------ EXCERPT PROVIDED

Sunday, March 17, 2024

On Our Hearts

Jeremiah 31:31-34; John 12:20-33


If you hear me – or another preacher, or some excerpt from the Bible – talking about a “covenant with God”, how many of you picture a visual image for that “covenant”?

If you do, is it a scroll, or some official-looking piece of paper?

(while God-covenants are definitely not the same as legal contracts, there are some ideas in common that might lead us to that kind of image)

 

Is it stone tablets?

This could be a common image – we do talk, in the church and the culture around us – about the “ten commandments” as a covenant from God. And those of us who grew up with Indiana Jones know that the “Ark of the Covenant” is the very fancy dangerous mysterious box in which the tablets of those commandments were kept. (Others might have learned that through non-Hollywood sources)

 

Do any of you, hearing or thinking about “covenants”, usually get a mental image of a beating human heart? 

Those four chambers of muscle, fleshy red, continuously pumping blood and life?

 

That’s not the image that usually floats in or out of my head when I hear, or talk, about God’s covenant with us.

But it might be the image in God’s mind when God thinks about covenant with us.

 

We heard this morning from the prophet Jeremiah that the days are surely coming when God will write God’s law, God’s covenant on the hearts of God’s people. 

 

Put your hand over your heart for a minute and think about this with me.

Right there, right in the physical center of life in our bodies, God’s law, God’s will, God’s way of living… almost the mind of God, the heart of God in your heart, in mine.

 

The idea of it feels a little overpowering. It might be a little too much closeness of God.

But – I don’t know about you, but I also find it beautifully attractive. 

I do kind of love the idea that, with God’s law, God’s love embedded in my heart, I wouldn’t have to struggle to figure out what’s the best thing to do, the God thing to do.
Being “good”, being holy, making peace, healing, forgiving, doing the right thing, the loving thing, would come naturally, would feel normal, even effortless.

It would be so nice, in this complicated world, not to have to wonder about the right thing, but just to do it directly from the heart. 

 

Is that attractive to anyone else here, or is it just me?

 

And then, what if our whole community lived that way? What if you and I could trust that the people we encounter every day – at the office (or school) or the store or the tax accountant’s and the car repair – had God’s law, God’s love, written in their hearts, too?
What if our whole community worked like the heart of God: generous, forgiving, joyful, thinking first of others; always, heartbeat by heartbeat,  attuned to the healing and wholeness of the world?

------------
------ ROWS

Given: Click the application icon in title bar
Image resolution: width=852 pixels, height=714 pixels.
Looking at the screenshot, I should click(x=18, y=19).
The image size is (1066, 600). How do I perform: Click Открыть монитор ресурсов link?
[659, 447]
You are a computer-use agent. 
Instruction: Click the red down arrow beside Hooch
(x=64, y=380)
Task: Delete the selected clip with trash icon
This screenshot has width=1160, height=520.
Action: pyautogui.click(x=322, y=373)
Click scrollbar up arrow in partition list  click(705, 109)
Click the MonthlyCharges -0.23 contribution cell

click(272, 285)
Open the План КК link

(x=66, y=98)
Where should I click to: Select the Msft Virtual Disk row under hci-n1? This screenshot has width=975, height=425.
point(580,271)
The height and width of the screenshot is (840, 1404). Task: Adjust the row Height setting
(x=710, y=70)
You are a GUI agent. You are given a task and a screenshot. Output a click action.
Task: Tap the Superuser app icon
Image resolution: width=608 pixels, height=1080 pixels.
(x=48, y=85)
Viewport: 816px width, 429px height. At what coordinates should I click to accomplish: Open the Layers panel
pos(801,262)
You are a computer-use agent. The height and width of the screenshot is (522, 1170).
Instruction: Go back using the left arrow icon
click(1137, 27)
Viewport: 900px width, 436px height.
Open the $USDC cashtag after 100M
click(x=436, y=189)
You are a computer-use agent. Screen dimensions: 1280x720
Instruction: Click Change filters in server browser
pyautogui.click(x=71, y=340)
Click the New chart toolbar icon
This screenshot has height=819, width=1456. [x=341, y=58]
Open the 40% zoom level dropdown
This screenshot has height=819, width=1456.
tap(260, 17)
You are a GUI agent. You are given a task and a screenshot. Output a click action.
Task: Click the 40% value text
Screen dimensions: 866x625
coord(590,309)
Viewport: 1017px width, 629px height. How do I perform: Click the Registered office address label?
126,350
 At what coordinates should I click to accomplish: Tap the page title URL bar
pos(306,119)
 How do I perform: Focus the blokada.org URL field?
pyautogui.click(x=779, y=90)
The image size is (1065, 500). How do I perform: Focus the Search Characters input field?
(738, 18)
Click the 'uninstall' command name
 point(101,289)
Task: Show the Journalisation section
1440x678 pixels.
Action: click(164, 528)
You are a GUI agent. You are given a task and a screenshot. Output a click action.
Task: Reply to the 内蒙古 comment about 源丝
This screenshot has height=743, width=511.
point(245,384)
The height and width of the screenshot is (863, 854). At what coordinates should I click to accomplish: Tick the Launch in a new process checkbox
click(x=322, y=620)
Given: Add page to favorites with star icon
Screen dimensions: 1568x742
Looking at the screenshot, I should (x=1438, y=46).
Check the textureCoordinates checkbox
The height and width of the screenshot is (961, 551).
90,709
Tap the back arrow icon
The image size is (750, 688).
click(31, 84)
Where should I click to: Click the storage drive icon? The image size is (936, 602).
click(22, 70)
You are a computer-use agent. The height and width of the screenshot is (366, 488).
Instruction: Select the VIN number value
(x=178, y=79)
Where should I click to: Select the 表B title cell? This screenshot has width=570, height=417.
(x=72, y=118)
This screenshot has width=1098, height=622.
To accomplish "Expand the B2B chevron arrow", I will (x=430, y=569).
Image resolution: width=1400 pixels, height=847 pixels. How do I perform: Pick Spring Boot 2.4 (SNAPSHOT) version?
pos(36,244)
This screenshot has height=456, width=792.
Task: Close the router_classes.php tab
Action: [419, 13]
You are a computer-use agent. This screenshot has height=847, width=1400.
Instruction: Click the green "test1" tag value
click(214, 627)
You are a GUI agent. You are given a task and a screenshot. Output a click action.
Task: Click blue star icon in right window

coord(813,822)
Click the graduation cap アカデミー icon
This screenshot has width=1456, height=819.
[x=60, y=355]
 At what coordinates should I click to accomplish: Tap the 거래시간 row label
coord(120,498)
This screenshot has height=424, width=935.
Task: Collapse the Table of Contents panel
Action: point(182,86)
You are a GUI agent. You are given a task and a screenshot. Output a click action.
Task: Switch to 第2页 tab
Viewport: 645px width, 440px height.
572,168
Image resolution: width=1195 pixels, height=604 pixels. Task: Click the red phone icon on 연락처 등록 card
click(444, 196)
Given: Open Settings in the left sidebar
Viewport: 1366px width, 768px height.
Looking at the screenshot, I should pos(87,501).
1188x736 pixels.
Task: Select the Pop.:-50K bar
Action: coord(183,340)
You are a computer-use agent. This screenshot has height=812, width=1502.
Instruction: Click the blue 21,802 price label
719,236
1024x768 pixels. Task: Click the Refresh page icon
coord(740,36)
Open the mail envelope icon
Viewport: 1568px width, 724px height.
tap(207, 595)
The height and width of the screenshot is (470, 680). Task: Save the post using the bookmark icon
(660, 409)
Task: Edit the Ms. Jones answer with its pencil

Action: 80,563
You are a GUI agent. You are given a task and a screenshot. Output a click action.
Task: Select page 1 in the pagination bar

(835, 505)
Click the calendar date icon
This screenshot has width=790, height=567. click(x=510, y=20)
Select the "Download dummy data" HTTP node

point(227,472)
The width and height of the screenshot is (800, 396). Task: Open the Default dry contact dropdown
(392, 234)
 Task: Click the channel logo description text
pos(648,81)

------------

**TO DO**
- a) Translate this sentence from the sermon into Spanish: "Put your hand over your heart for a minute and think about this with me."
- b) For each statement, say yes or no for whether it agrees with the sermon, and quote the words from the sermon that decide it. (i) The preacher usually pictures a beating human heart when hearing about God's covenant. (ii) The sermon treats God-covenants as the same as legal contracts. (iii) The sermon reports Jeremiah saying God will write God's covenant on the hearts of God's people.
The records have no connection to the sermon.

**RESPONSE LIST**
- a) Ponga la mano sobre el corazón por un minuto y piense en esto conmigo.

- b)
(i) No: "That’s not the image that usually floats in or out of my head when I hear, or talk, about God’s covenant with us."
(ii) No: "while God-covenants are definitely not the same as legal contracts"
(iii) Yes: "the days are surely coming when God will write God’s law, God’s covenant on the hearts of God’s people."